:: Extrait de page ::
Autre enseignement de cette étude : un indice comparatif de mortalité (ICM), c’est-à-dire, le rapport entre le nombre de décès observés dans le département et le nombre de décès attendus, permet de pointer les disparités entre les régions et les départements. La carte ICM établie par l’AMRF souligne l’opposition qui existe entre centre urbain, sa périphérie et les zones rurales. Citant l’exemple de la Seine-et-Marne, l’étude rapporte qu’en 70 km, l’intensité de la mortalité passe de 1 à 1,6 soit 60 % d’augmentation, presque 1 % de plus à chaque kilomètre qui sépare Fontainebleau (ICM 84) à La Ferté-sous-Jouarre (ICM 133). L’AMRF s’inquiète aussi des effets de bordure, notamment de ces zones situées aux limites des départements et très souvent aux marges des régions à cheval sur deux ou trois des départements. C’est généralement là que les zones de surmortalité sont les plus importantes comme celles situées aux confins du Tarn-et-Garonne, du Gers et de la Haute-Garonne ou de l’Ardèche, de la Haute-Loire et de la Lozère.
:::
:: Données à analyser ::
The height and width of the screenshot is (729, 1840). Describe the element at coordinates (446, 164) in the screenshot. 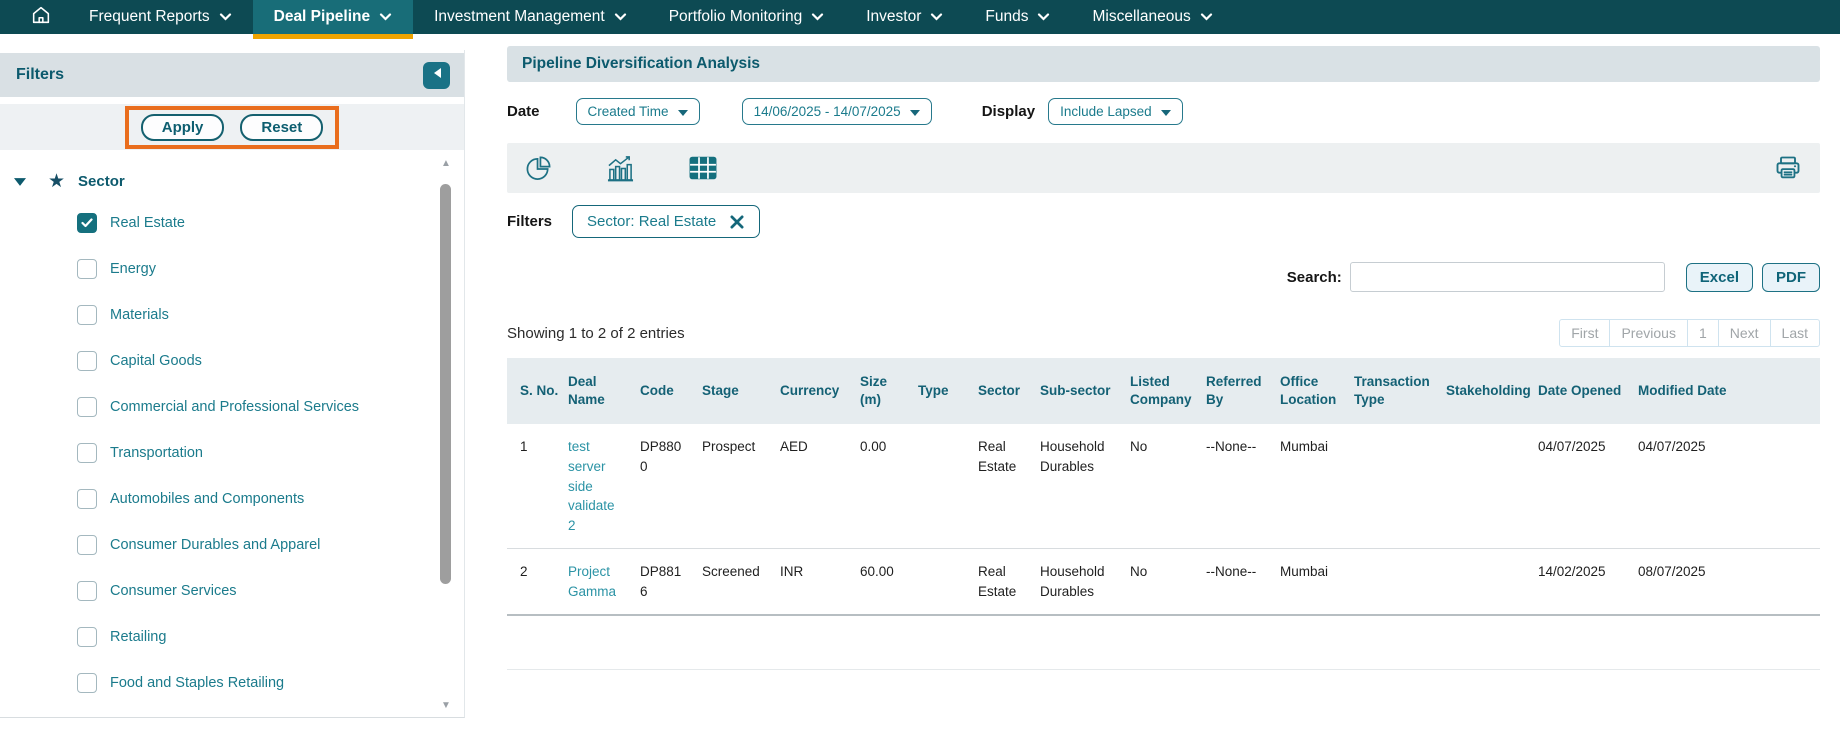

I see `scroll-up-icon: ▲` at that location.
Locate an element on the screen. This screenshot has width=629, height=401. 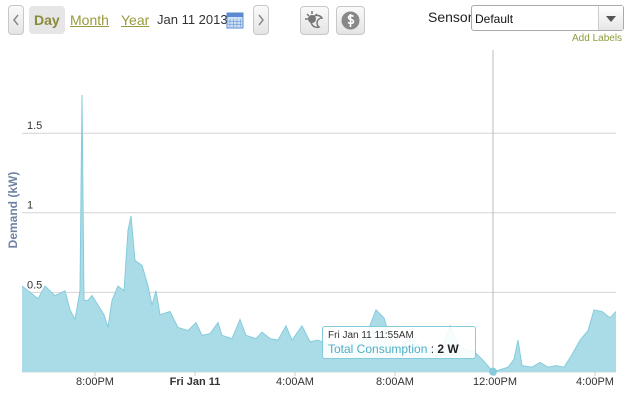
y-tick-label: 1.5 is located at coordinates (34, 126).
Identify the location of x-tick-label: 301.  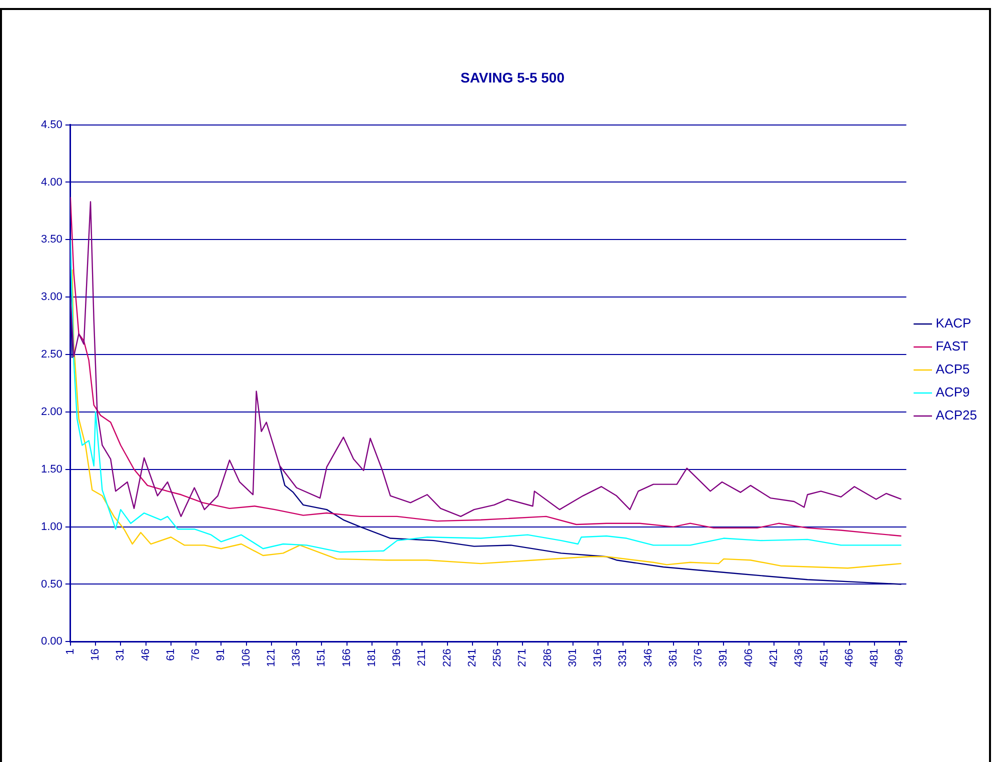
(572, 658).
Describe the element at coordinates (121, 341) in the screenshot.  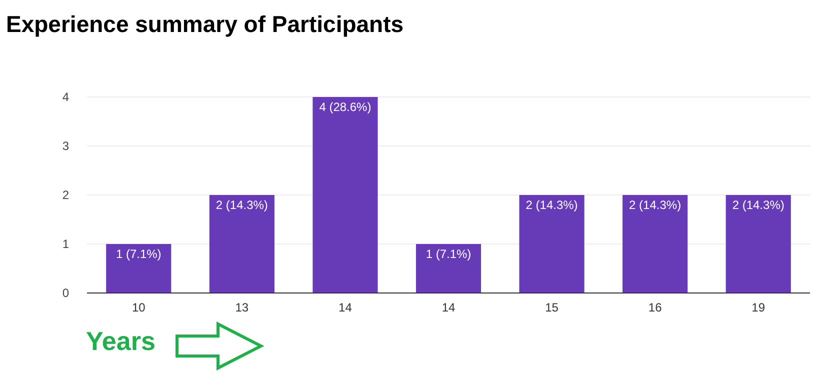
I see `x-axis-title: Years` at that location.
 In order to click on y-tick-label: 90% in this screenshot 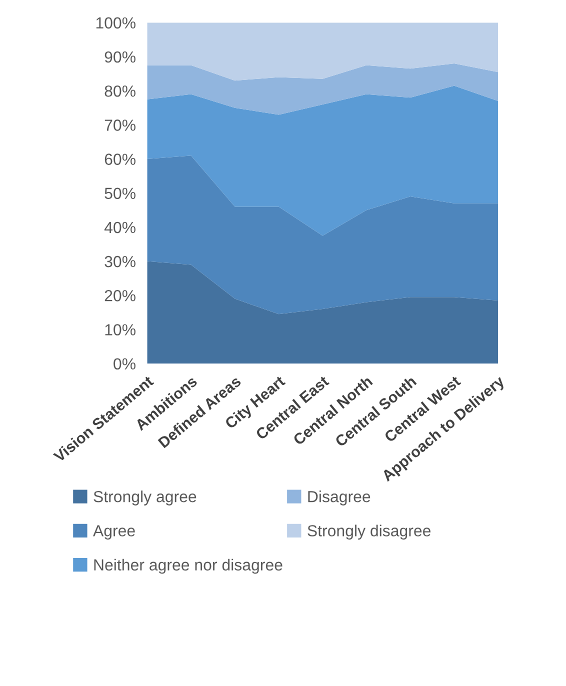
:::
### Tâches:
• 1. Selon l'extrait sur la mortalité, quel indice comparatif de mortalité est attribué à La Ferté-sous-Jouarre ?
• 2. Réécrivez s'il vous plaît sous forme de tableau Markdown les lignes des enregistrements, en partant de celle qui contient « Locate an element » et en allant jusqu'à la fin des enregistrements. Utilisez les colonnes N° et Ligne, omettez les lignes vides et laissez les images de côté.
L'extrait et les enregistrements constituent deux sources indépendantes l'une de l'autre.

### Réponses par tâche:
• 1. 133

• 2.
| N° | Ligne |
|---|---|
| 1 | Locate an element on the screen. This screenshot has width=629, height=401.  |
| 2 | y-tick-label: 1.5 is located at coordinates (34, 126). |
| 3 | Identify the location of x-tick-label: 301.   |
| 4 | (572, 658). |
| 5 | Describe the element at coordinates (121, 341) in the screenshot.   |
| 6 | I see `x-axis-title: Years` at that location. |
| 7 |  In order to click on y-tick-label: 90% in this screenshot  |